Without the 1.7 acres, the deal falls apart. With Wooden gone, opponents only need to count four votes to kill the purchase, and likely spike the whole stinking mess. Larry Deutsch is one, and Cynthia Jennings is likely number two, as she withdrew her support from the resolution Monday night.
When did Day Pitney tell Wooden he had a conflict? The Rensselear purchase is a crux of the deal. Shouldn’t he have told us at the start of the meeting on Monday night that he couldn’t talk about part of the deal?
Shouldn’t he have told us at the press conference two weeks ago? When did Wooden tell the Mayor, another lawyer who should know the code of ethics, that a conflict hampered his participation? In my eyes, this conflict seems to cast a lot of doubt on Wooden’s participation in the press conference, and on his bid to unseat Eric Coleman as Senator for the Second District.
Both Sen. Coleman and Rep. Doug McCrory have voiced opposition to this deal. There is no unanimity among city Democrats here, and the reasons to dislike this deal keep coming.
Megan Greenwell, an editor of @ESPNMag, pointed out to me the fact that more than 20 current and former minor league baseball players have filed a class action suit for minimum wage and overtime violations against Major League Baseball and multiple teams, including the Minnesota Twins (the lord and leader of the New Britain Rock Cats).
While I argued with Megan Greenwell on the Twitter about the use of the word “millionaire”, and feel like it was justified, she opened my eyes to something I knew, having seen the minor league ballplayers living five to a bedroom in a shanty in Glens Falls, New York.
The attorneys for the minor league players have laid out a great case. The minimum salary for a Double AA ballplayer is $1,500.00 per month.

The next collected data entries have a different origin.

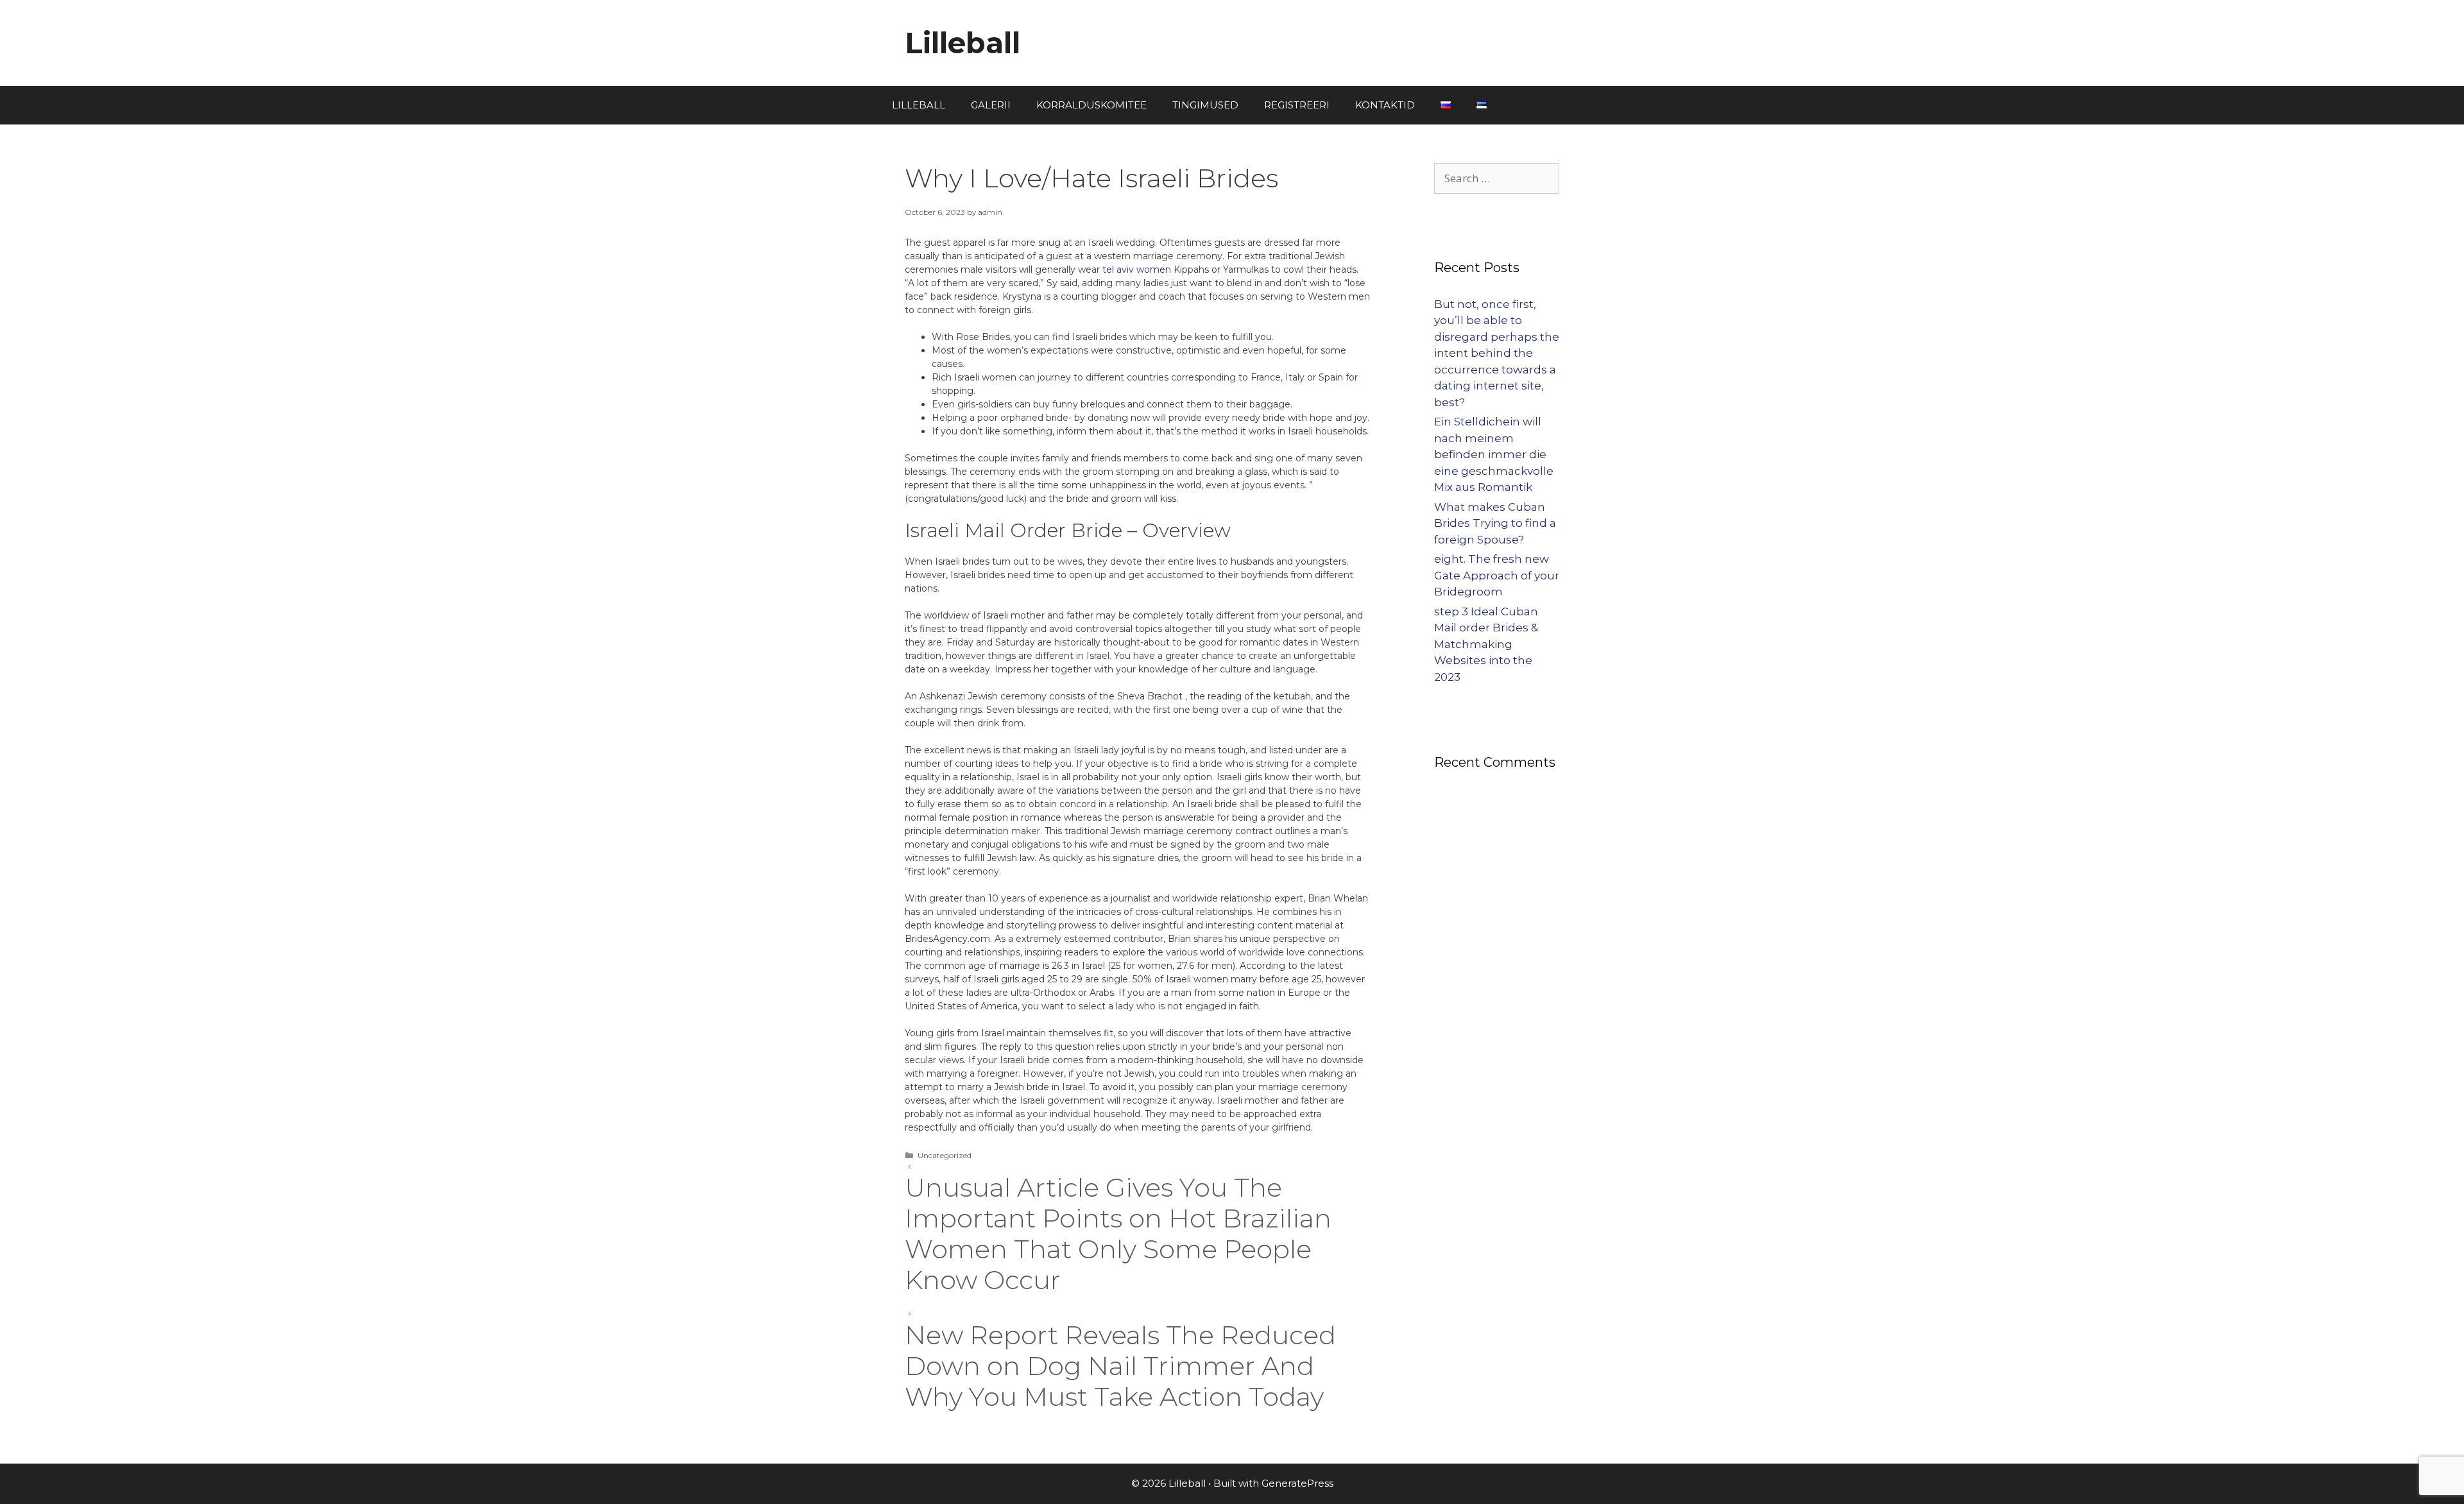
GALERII (991, 105)
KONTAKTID (1385, 105)
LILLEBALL (918, 105)
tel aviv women (1136, 269)
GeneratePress (1297, 1483)
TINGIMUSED (1205, 105)
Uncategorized (944, 1155)
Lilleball (962, 42)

Figure they work 6 to 7 days a week, at more than 10 hours a day, with maybe two days off a month.
Look a baseball schedule, it will show you their work schedule. Not a lot of days off. A Double AA player could make $7,500 for a whole season, but work 1,300 hours in that same stretch. The math shows less than the federal minimum wage.
Public monies should not go to support an exploitative industry. At least one Eastern League Double AA team is mentioned in this litigation. So it is highly likely that a player making less than minimum wage could end up playing on a field that we built.
It is highly likely that the City of New Britain has participated in this exploitation, by providing teams that cheat players out of lawful wages a place to play. It is well and good to hear progressives on Hartford City Council demand living wage jobs for construction workers and vendors, but what of the entertainers themselves?
This strikes me as hardly different than the college basketball model that the City subsidizes to the tune of $3 million a year, in payments to the Civic Center. UConn men make big bucks for the University, but receive inadequate compensation for their work as professional entertainers.
Hartford must not further buttress unfair wage practices by building a minor league stadium for an industry that cheats players for the glory of it all. And that’s what this is all about – the shared glory of a winning team.
Join a tribe, root root root for the home team, as they rob us blind and cheat our children. The Solomons can well afford to pay for this stadium, which, according to emails unearthed by the Hartford Courant, was originally priced at $30 million.
How did we get to $60 million? That is less than five percent of the $2 billion portfolio the Solomons brag about on their website. Did Mayor Segarra do this kind of due diligence on the Solomons before giving them the PIN code to our bank account? If he did, one hopes he would have negotiated harder.
The deeper we dig into this mess, the more and more apparent it becomes why Mayor Segarra tried to spring this on us and ram it down our throats. The opposition at this past Monday night’s City Council meeting is just the start. Mayor Segarra should be prepared to lose and to serve out the rest of his term as a lame duck.